Use Lazy<Value> for "initialize on first use and cache":

let expensive = Lazy { ExpensiveClient() }
let client = expensive()

Lazy computes outside its lock so dependencies can be read during construction without deadlocking. Under contention, more than one caller may run the producer closure, but only the first installed value is stored and returned thereafter. Keep the producer side-effect-safe.

Use ScopeToken<Tag, Value> for single-use generational scopes such as a post-login session:

enum SessionScope: ScopeTag {}

let session = ScopeToken<SessionScope, User>(
    value: user,
    teardown: { print("session ended") }
)

await session.enter { borrowed in
    let user = borrowed.snapshot()
    await withDependencies {
        $0.currentUser = user
    } operation: {
        await runAuthenticatedShell()
    }
}

ScopeToken is ~Copyable. The compiler rejects copies and use after consume. enter runs teardown whether the operation returns or throws. close() consumes the token and runs teardown without running an operation.

Issue Reporting

reportIssue is used for unimplemented sentinels and recoverable misconfigurations.

Routing is context-aware:

Context Sink
Swift Testing with DependenceTesting bootstrapped Issue.record
Swift Testing without a registered handler runtime warning
XCTest [XCTest]-prefixed runtime warning
SwiftUI preview or runtime runtime warning

On Apple platforms, runtime warnings use os.Logger. In debug builds they are logged as faults so Xcode surfaces them prominently. On non-Apple platforms, warnings are written to stderr.

Examples

The package includes executable examples:

Target Demonstrates
ExampleSmallApp A single SwiftUI app with @Dependency, @Dependencies, preview defaults, and subtree overrides.
ExampleModularApp Interface/implementation/test-support module split for Auth, Feed, and Profile features.
ExampleSessionApp ScopeToken for a post-login session lifetime.
ExampleStressApp A 20-key dependency registry, macro-heavy registration, nested overrides, graph walking, and benchmark hooks.

Build an example with:

swift build --product ExampleSmallApp

Run stress benchmarks with:

Tools/stress-profile.sh

Guarantees and Boundaries

dependence guarantees typed key-path access, Sendable dependency storage, parallel-safe task-local overrides, deterministic test traits, and native SwiftUI/UIKit/AppKit integration.

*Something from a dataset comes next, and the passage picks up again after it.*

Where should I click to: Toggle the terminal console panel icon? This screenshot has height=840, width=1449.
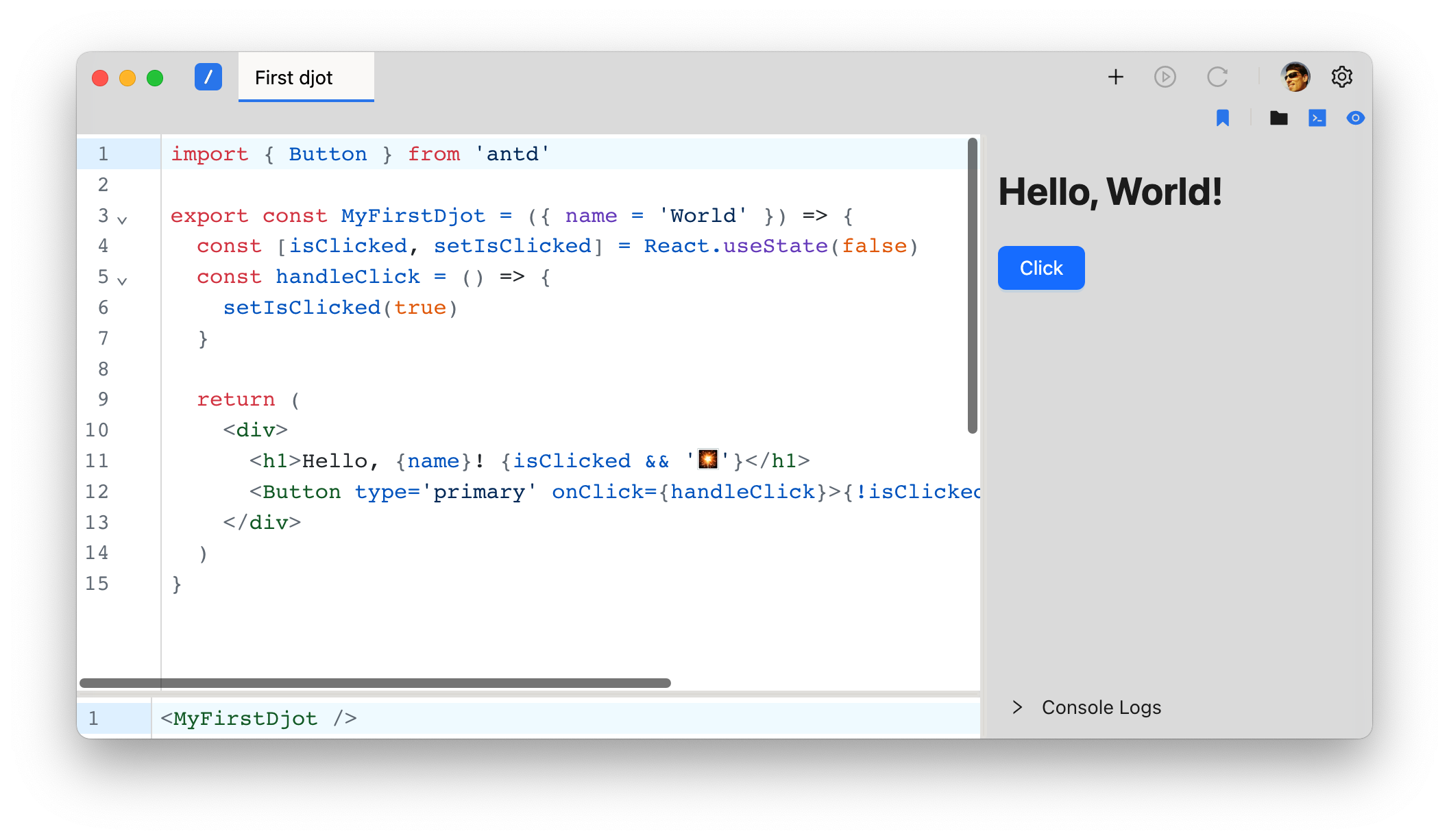tap(1317, 118)
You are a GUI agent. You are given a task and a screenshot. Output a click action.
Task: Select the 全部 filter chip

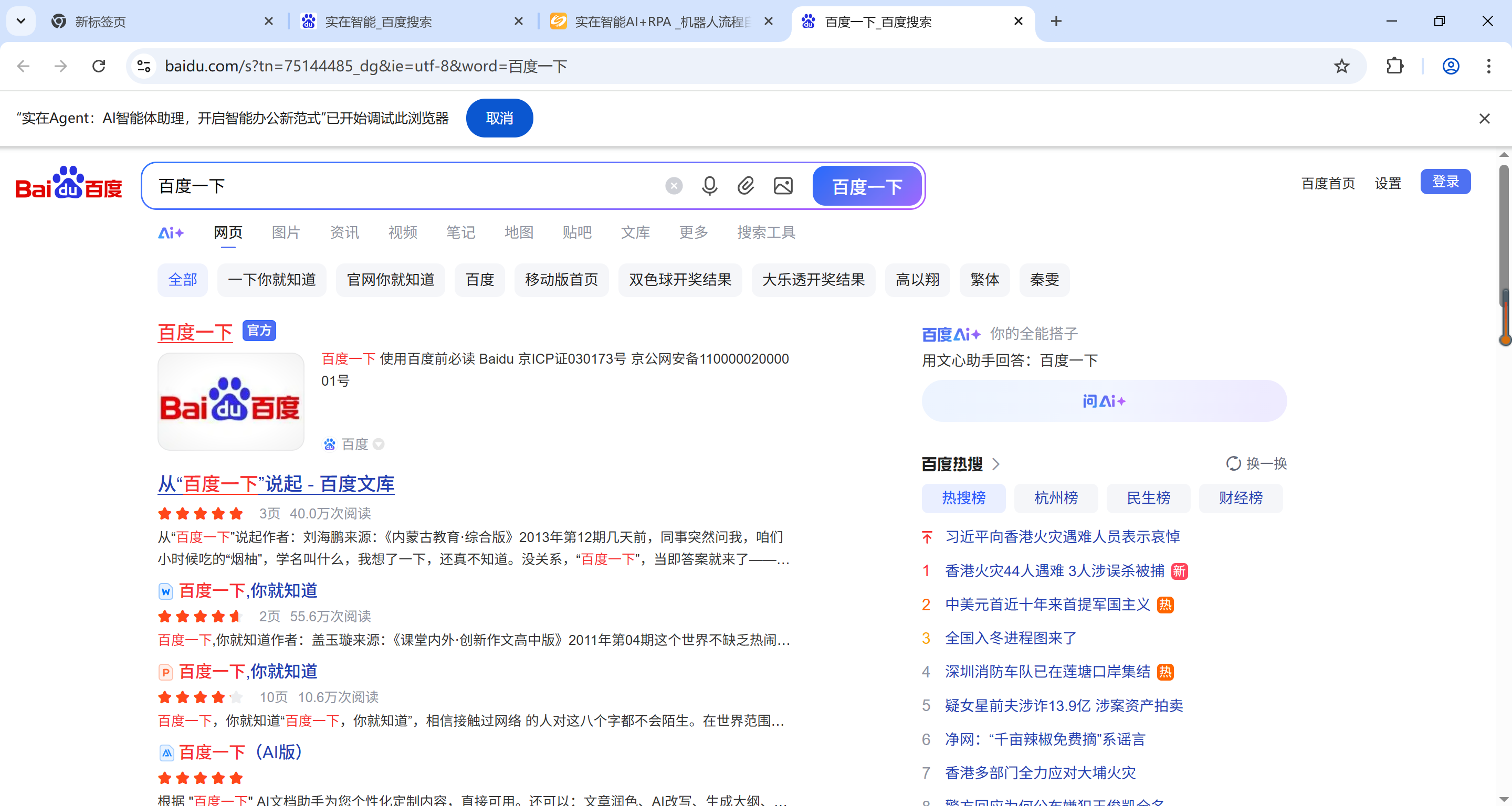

It does not perform whole-program graph validation. A key path proves the slot exists; it does not prove every app composition root remembered to install a live value. Use interface/implementation module boundaries, unimplemented test defaults, and focused tests to keep that honest.

Detached tasks and callback APIs do not inherit task-local values. Capture and rebind explicitly with captureDependencies().

Non-Sendable services should be wrapped behind actors, isolated to the main actor, or represented by Sendable witnesses. Avoid storing arbitrary non-thread-safe reference types directly in DependencyValues.

Lifetime and Hotload

Different APIs answer different questions about time — when a value enters the system, when it is sampled, when it leaves, and what happens if you try to swap it. The full contract — including the hotload matrix per read site, identity-warning for non-View hosts, and the recommended snapshot-at- construction pattern for long-lived view models — lives in the DocC article Lifetime.md.

Quick reference:

  • prepareDependencies / Scene.dependencies — process-lifetime, first-call-wins.
  • View.dependencies — subtree-lifetime, hotloadable for View reads.
  • withDependencies — task-local, hotloadable for the operation.
  • captureDependenciesSendable snapshot for crossing escaping boundaries.
  • Provider — fresh per call (factory body decides freshness).
  • Lazy — one-shot, not hotloadable.
  • ScopeToken — generational lifetime with deterministic teardown.

Project Documentation

DocC documentation starts at Sources/Dependence/Resources/Documentation.docc/Dependence.md, with the behavior reference in Sources/Dependence/Resources/Documentation.docc/Behavior.md and the lifetime/hotload contract in Sources/Dependence/Resources/Documentation.docc/Lifetime.md.

The files in docs/artifact_*.md are historical design research. They are useful background, but the README and DocC pages are the canonical description of the implemented package behavior.